Author SHA1 Message Date
Andrew Halaney bd062efa75 printk: Wait for all reserved records with pr_flush()
JIRA: https://issues.redhat.com/browse/RHEL-3987
Upstream Status: https://git.kernel.org/pub/scm/linux/kernel/git/rt/linux-stable-rt.git/

commit 46c6d072f618fc70fb1e629ab3acfe7e06dcb8b4
Author: John Ogness <john.ogness@linutronix.de>
Date:   Mon Nov 6 14:59:55 2023 +0000

    printk: Wait for all reserved records with pr_flush()

    Currently pr_flush() will only wait for records that were
    available to readers at the time of the call (using
    prb_next_seq()). But there may be more records (non-finalized)
    that have following finalized records. pr_flush() should wait
    for these to print as well.
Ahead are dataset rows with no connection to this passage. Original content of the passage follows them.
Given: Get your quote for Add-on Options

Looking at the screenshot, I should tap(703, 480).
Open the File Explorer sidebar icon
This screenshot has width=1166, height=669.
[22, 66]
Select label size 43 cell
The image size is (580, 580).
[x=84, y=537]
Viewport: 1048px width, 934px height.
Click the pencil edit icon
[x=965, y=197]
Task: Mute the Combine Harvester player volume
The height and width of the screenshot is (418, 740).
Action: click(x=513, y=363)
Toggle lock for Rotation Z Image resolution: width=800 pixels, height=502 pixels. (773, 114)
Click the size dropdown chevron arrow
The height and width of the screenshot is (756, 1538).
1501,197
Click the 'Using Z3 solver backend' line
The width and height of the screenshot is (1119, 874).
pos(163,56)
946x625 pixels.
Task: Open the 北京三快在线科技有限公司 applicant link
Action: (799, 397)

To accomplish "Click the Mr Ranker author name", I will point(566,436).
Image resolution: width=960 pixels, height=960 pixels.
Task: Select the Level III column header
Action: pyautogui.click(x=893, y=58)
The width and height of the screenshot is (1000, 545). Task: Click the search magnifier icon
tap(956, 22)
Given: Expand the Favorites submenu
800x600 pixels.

Particularly because any trailing
    finalized records may be the messages that the calling context
    wants to ensure are printed.

    Add a new ringbuffer function prb_next_reserve_seq() to return
    the sequence number following the most recently reserved record.
    This guarantees that pr_flush() will wait until all current
    printk() messages (completed or in progress) have been printed.

    Fixes: 3b604ca81202 ("printk: add pr_flush()")
    Signed-off-by: John Ogness <john.ogness@linutronix.de>
    Signed-off-by: Sebastian Andrzej Siewior <bigeasy@linutronix.de>

Signed-off-by: Andrew Halaney <ahalaney@redhat.com>
2024-05-09 11:26:23 -04:00
Andrew Halaney 3c0b2aaf9f printk: ringbuffer: Clarify special lpos values
JIRA: https://issues.redhat.com/browse/RHEL-3987
Upstream Status: https://git.kernel.org/pub/scm/linux/kernel/git/rt/linux-stable-rt.git/

commit 70596fc48fbc159ec34ce9339df56ad352e09273
Author: John Ogness <john.ogness@linutronix.de>
Date:   Mon Oct 23 11:11:05 2023 +0000

    printk: ringbuffer: Clarify special lpos values

    For empty line records, no data blocks are created. Instead,
    these valid records are identified by special logical position
    values (in fields of @prb_desc.text_blk_lpos).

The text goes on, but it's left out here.